= LISTED ENTRIES =

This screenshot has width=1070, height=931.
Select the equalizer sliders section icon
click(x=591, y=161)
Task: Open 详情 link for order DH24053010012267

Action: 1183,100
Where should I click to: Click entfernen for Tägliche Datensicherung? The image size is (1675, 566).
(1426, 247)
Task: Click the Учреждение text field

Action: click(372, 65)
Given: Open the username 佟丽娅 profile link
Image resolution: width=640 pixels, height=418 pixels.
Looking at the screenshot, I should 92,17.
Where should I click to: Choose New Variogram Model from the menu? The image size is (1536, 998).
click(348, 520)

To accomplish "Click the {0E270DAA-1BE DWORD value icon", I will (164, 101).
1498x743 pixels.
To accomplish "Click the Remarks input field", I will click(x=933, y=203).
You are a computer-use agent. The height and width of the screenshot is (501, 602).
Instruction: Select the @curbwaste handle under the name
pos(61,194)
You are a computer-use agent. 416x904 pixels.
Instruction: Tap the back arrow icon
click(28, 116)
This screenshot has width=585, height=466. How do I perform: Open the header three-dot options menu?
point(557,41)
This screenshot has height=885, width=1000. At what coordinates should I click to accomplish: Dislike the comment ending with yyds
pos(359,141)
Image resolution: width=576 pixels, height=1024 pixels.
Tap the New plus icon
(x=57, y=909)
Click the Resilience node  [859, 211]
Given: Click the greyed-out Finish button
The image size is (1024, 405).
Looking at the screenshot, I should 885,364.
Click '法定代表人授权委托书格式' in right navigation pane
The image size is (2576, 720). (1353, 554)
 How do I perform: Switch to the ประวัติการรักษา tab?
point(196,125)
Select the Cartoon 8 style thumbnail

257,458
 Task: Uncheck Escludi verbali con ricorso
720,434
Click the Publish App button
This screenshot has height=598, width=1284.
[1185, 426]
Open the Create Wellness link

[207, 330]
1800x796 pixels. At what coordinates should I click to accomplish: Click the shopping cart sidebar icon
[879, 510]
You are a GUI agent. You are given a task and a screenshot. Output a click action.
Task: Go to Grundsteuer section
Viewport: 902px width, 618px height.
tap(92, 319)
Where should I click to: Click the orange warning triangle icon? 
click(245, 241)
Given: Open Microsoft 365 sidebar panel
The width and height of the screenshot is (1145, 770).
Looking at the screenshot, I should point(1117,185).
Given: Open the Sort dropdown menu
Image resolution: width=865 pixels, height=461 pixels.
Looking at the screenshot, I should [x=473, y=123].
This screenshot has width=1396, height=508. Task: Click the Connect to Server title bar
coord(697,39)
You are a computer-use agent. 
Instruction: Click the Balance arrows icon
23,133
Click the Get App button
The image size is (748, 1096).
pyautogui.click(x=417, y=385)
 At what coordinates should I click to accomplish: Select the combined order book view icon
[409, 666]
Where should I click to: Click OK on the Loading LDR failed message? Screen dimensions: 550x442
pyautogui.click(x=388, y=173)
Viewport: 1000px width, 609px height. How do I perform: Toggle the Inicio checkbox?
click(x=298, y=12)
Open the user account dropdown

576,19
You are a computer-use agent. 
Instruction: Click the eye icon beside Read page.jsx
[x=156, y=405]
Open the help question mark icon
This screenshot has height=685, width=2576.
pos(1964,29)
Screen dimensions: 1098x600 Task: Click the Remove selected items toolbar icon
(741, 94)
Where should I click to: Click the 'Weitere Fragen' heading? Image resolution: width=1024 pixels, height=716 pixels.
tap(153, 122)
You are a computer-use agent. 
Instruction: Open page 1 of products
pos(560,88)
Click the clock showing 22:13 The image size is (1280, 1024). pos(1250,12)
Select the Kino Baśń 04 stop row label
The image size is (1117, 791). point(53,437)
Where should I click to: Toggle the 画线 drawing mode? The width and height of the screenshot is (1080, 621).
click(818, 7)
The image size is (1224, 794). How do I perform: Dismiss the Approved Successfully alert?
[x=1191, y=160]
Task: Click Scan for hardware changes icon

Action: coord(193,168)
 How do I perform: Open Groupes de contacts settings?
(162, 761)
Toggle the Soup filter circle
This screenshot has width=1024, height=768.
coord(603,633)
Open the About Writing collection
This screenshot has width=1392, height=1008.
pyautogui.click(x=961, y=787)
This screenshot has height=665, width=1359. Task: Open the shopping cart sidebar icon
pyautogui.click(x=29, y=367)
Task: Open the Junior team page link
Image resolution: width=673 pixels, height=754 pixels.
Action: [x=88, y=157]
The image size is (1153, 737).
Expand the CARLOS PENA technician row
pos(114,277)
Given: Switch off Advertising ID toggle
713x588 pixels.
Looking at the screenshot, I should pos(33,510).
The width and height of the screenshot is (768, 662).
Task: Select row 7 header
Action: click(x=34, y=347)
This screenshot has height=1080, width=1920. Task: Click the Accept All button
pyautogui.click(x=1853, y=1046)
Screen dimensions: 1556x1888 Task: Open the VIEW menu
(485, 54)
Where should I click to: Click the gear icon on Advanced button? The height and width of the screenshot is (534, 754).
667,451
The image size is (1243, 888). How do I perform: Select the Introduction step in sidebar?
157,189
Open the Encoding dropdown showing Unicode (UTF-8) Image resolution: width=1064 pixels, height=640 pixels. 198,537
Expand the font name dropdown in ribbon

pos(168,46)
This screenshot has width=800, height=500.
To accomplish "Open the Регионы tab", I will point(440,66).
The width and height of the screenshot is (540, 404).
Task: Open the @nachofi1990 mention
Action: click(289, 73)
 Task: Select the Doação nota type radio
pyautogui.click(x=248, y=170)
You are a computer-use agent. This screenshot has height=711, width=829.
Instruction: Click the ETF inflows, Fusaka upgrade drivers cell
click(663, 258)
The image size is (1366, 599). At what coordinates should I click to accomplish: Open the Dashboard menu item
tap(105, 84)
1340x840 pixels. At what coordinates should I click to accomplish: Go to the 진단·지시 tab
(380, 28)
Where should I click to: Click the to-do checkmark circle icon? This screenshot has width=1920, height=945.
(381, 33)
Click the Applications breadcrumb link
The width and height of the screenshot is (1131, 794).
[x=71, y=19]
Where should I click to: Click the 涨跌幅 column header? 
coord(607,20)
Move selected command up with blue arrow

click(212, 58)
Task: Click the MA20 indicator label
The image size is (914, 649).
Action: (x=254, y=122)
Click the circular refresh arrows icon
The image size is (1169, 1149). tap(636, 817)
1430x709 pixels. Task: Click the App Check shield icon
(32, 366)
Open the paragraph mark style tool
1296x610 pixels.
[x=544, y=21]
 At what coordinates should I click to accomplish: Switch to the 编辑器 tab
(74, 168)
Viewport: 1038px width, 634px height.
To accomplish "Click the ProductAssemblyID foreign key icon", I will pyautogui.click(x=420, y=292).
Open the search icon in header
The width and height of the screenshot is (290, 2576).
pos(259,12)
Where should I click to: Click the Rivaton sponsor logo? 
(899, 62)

= TASK REQUIREMENTS =
Where the listing above has a line with "Instruction: Tap the back arrow icon", start there, and output every line exactly through the line with "Given: Open Microsoft 365 sidebar panel", which is also included.

= EXPECTED ANSWER =
Instruction: Tap the back arrow icon
click(28, 116)
This screenshot has width=585, height=466. How do I perform: Open the header three-dot options menu?
point(557,41)
This screenshot has height=885, width=1000. At what coordinates should I click to accomplish: Dislike the comment ending with yyds
pos(359,141)
Image resolution: width=576 pixels, height=1024 pixels.
Tap the New plus icon
(x=57, y=909)
Click the Resilience node  [859, 211]
Given: Click the greyed-out Finish button
The image size is (1024, 405).
Looking at the screenshot, I should 885,364.
Click '法定代表人授权委托书格式' in right navigation pane
The image size is (2576, 720). (1353, 554)
 How do I perform: Switch to the ประวัติการรักษา tab?
point(196,125)
Select the Cartoon 8 style thumbnail

257,458
 Task: Uncheck Escludi verbali con ricorso
720,434
Click the Publish App button
This screenshot has height=598, width=1284.
[1185, 426]
Open the Create Wellness link

[207, 330]
1800x796 pixels. At what coordinates should I click to accomplish: Click the shopping cart sidebar icon
[879, 510]
You are a GUI agent. You are given a task and a screenshot. Output a click action.
Task: Go to Grundsteuer section
Viewport: 902px width, 618px height.
tap(92, 319)
Where should I click to: Click the orange warning triangle icon? 
click(245, 241)
Given: Open Microsoft 365 sidebar panel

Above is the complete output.